TIMESINDONESIA, JAKARTA – Dalam buku Perjalanan Politik Gus Dur, Sindhunata mengutip kata-kata Cesar Luis Menotti mantan pemain dan pelatih Argentina “Kesebelasan tanpa pemain bintang seperti negeri tanpa penyair” untuk memberikan perspektif alternatif dalam melihat  situasi kepemimpinan yang dihadapi Gus Dur (Sindhunata, 2010:183). Sebelumnya, Sindhunata pernah membaca kepemimpinan Gus Dur dengan menggunakan simbolisme sepak bola yang secara brilian dijawab pula oleh Gus Dur dengan bahasa yang sama.

Secara spekulatif, Sindhunata hendak menyampaikan pesan, bahwa konsep kepemimpinan Gus Dur terlihat belum maksimal dalam implementasinya, lebih disebabkan oleh ketiadaan ‘pemain bintang’ di semua lini permainan.  Gus Dur yang visionir, lincah, dan kreatif selalu menampilkan pola kepemimpinan yang tanpa pekam dan-akibatnya- tidak mudah ditebak. Sementara pada saat yang bersamaan, tidak semua personil dalan tim Gus Dur yang mampu menerjemahkan gagasan dan konsep kepemimpinannya secara tepat.
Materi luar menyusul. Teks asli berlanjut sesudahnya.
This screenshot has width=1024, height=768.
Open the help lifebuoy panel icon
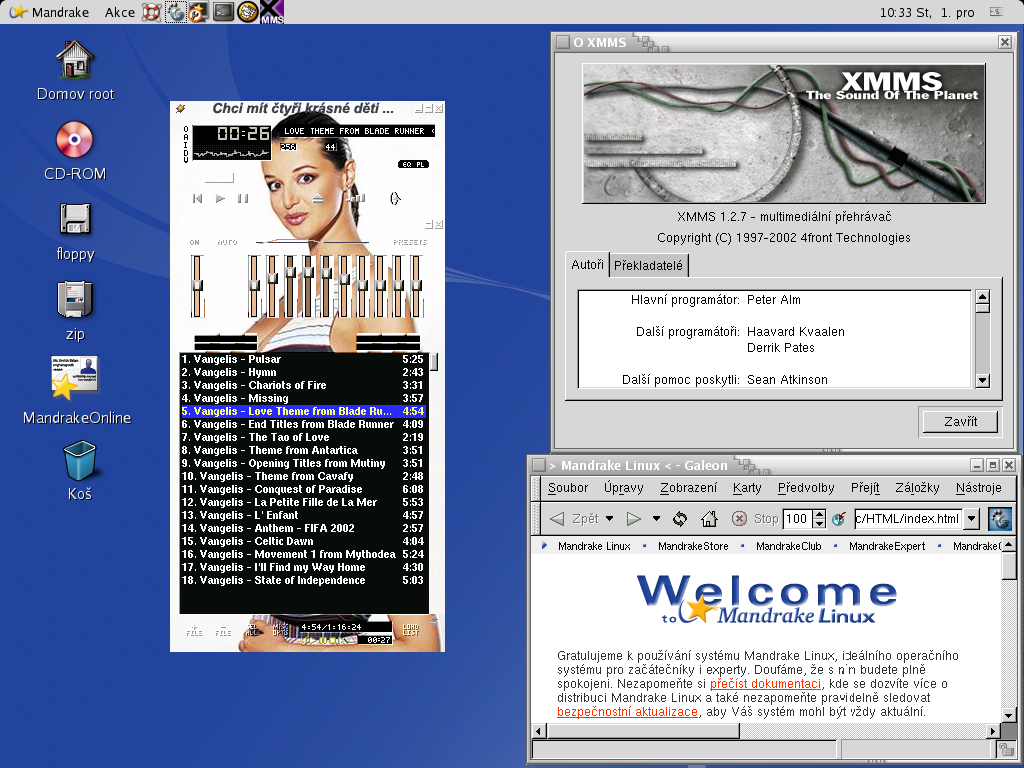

Di sinilah sang presiden menunjukkan sisi kemanusiaannya, di mana Gus Dur bisa salah membaca dan memperhitungkan keadaan, termasuk dalam menyusun ‘starting lineup’ yang akan diajaknya bertarung. Akibatnya, bahasa kepemimpinan Gus Dur yang jenius kadang tak mampu diterjemahkan secara tepat oleh ‘pemain’ di sekelilingnya. Bahkan, ketidaktepatan membaca Gus Dur sering membawa kepada kesimpulan sisi kontroversial Gus Dur.

Dalam spektrum ini, komentar salah seorang kiai yang dikutip Yenny Wahid dalam melukiskan kepemimpinan ayahanda menjadi relevan. Menurutnya, Gus Dur ibarat kereta api ekspres dengan kekuatan supersonik, membawa gerbong kereta yang sudah tua. Dampaknya, orang-orang yang berada di sekitar Gus Dur kewalahan mengikuti ritme kepemimpinannya.

Kembali kata Sindhunata, Gus Dur ibarat Johan Cruyff dalam karir sepak bola. Cruyff menjadi sosok paling berpengaruh dalam sejarah sepak bola era 90-an. Total foottball, menjadi filosofi yang menyatu dengan karakter permainannya. Namun, Cruyff yang sukses sebagai pemain, tak mampu berbicara banyak saat beralih status sebagai arsitek  permainan.

‘Dewi Fortuna’ mungkin tidak berpihak kepada mereka. Keduanya menghadapi realitas yang sama di luar jangkauan kecerdasan dan skill individu mereka. Mereka sama-sama ingin menerapkan total football, namun apa daya, kesebelasan mereka, kata Sindhunata, tak mampu memainkannya, disebabkan kualitas pemain yang di bawah rata-rata.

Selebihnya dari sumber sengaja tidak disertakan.